## AIM
Render the lines of the entries below as a numbered list, omitting any blank lines.

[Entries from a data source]
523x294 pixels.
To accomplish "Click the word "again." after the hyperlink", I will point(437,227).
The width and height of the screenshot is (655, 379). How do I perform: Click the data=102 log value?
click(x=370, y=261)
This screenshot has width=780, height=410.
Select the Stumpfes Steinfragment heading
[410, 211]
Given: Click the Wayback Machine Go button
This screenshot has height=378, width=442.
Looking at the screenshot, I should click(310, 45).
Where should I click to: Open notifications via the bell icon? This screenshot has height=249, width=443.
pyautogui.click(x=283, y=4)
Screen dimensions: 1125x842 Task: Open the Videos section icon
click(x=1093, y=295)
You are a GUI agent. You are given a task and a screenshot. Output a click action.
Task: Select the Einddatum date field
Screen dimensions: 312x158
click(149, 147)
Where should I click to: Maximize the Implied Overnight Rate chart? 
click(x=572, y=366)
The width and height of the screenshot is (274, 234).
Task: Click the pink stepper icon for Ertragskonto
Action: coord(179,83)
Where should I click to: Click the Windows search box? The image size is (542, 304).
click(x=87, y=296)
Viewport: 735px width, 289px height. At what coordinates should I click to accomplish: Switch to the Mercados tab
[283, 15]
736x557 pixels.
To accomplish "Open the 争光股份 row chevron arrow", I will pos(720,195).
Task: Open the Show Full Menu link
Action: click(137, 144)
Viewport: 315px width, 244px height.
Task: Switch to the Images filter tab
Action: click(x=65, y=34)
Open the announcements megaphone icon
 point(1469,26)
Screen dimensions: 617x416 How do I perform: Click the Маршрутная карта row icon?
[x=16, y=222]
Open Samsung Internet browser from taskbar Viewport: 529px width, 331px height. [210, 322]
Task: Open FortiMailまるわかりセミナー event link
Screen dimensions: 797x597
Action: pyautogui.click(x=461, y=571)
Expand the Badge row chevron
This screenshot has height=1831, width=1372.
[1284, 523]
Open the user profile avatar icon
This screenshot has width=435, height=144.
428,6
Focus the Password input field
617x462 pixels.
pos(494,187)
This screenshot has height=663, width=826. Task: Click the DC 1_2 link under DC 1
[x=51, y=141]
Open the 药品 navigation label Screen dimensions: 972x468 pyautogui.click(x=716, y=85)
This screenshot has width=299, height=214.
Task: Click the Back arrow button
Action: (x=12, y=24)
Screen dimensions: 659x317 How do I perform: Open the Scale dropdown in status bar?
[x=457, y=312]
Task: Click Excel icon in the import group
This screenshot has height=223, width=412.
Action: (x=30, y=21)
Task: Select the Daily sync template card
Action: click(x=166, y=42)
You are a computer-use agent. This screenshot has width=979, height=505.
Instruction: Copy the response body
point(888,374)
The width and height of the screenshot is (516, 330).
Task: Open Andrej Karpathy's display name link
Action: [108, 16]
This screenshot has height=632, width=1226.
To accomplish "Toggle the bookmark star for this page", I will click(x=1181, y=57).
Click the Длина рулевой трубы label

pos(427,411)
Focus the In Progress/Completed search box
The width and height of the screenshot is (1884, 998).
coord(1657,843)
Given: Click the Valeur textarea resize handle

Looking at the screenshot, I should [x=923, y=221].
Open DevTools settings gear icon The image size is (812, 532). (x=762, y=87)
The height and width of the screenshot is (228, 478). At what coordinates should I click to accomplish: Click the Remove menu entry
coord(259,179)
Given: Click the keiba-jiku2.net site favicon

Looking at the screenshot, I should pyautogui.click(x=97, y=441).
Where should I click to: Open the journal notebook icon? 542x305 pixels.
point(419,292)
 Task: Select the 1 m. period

## ANSWER FOR THE TASK
1. 523x294 pixels.
2. To accomplish "Click the word "again." after the hyperlink", I will point(437,227).
3. The width and height of the screenshot is (655, 379). How do I perform: Click the data=102 log value?
4. click(x=370, y=261)
5. This screenshot has width=780, height=410.
6. Select the Stumpfes Steinfragment heading
7. [410, 211]
8. Given: Click the Wayback Machine Go button
9. This screenshot has height=378, width=442.
10. Looking at the screenshot, I should click(310, 45).
11. Where should I click to: Open notifications via the bell icon? This screenshot has height=249, width=443.
12. pyautogui.click(x=283, y=4)
13. Screen dimensions: 1125x842 Task: Open the Videos section icon
14. click(x=1093, y=295)
15. You are a GUI agent. You are given a task and a screenshot. Output a click action.
16. Task: Select the Einddatum date field
17. Screen dimensions: 312x158
18. click(149, 147)
19. Where should I click to: Maximize the Implied Overnight Rate chart? 
20. click(x=572, y=366)
21. The width and height of the screenshot is (274, 234).
22. Task: Click the pink stepper icon for Ertragskonto
23. Action: coord(179,83)
24. Where should I click to: Click the Windows search box? The image size is (542, 304).
25. click(x=87, y=296)
26. Viewport: 735px width, 289px height. At what coordinates should I click to accomplish: Switch to the Mercados tab
27. [283, 15]
28. 736x557 pixels.
29. To accomplish "Open the 争光股份 row chevron arrow", I will pos(720,195).
30. Task: Open the Show Full Menu link
31. Action: click(137, 144)
32. Viewport: 315px width, 244px height.
33. Task: Switch to the Images filter tab
34. Action: click(x=65, y=34)
35. Open the announcements megaphone icon
36.  point(1469,26)
37. Screen dimensions: 617x416 How do I perform: Click the Маршрутная карта row icon?
38. [x=16, y=222]
39. Open Samsung Internet browser from taskbar Viewport: 529px width, 331px height. [210, 322]
40. Task: Open FortiMailまるわかりセミナー event link
41. Screen dimensions: 797x597
42. Action: pyautogui.click(x=461, y=571)
43. Expand the Badge row chevron
44. This screenshot has height=1831, width=1372.
45. [1284, 523]
46. Open the user profile avatar icon
47. This screenshot has width=435, height=144.
48. 428,6
49. Focus the Password input field
50. 617x462 pixels.
51. pos(494,187)
52. This screenshot has height=663, width=826. Task: Click the DC 1_2 link under DC 1
53. [x=51, y=141]
54. Open the 药品 navigation label Screen dimensions: 972x468 pyautogui.click(x=716, y=85)
55. This screenshot has width=299, height=214.
56. Task: Click the Back arrow button
57. Action: (x=12, y=24)
58. Screen dimensions: 659x317 How do I perform: Open the Scale dropdown in status bar?
59. [x=457, y=312]
60. Task: Click Excel icon in the import group
61. This screenshot has height=223, width=412.
62. Action: (x=30, y=21)
63. Task: Select the Daily sync template card
64. Action: click(x=166, y=42)
65. You are a computer-use agent. This screenshot has width=979, height=505.
66. Instruction: Copy the response body
67. point(888,374)
68. The width and height of the screenshot is (516, 330).
69. Task: Open Andrej Karpathy's display name link
70. Action: [108, 16]
71. This screenshot has height=632, width=1226.
72. To accomplish "Toggle the bookmark star for this page", I will click(x=1181, y=57).
73. Click the Длина рулевой трубы label
74. pos(427,411)
75. Focus the In Progress/Completed search box
76. The width and height of the screenshot is (1884, 998).
77. coord(1657,843)
78. Given: Click the Valeur textarea resize handle
79. Looking at the screenshot, I should [x=923, y=221].
80. Open DevTools settings gear icon The image size is (812, 532). (x=762, y=87)
81. The height and width of the screenshot is (228, 478). At what coordinates should I click to accomplish: Click the Remove menu entry
82. coord(259,179)
83. Given: Click the keiba-jiku2.net site favicon
84. Looking at the screenshot, I should pyautogui.click(x=97, y=441).
85. Where should I click to: Open the journal notebook icon? 542x305 pixels.
86. point(419,292)
87.  Task: Select the 1 m. period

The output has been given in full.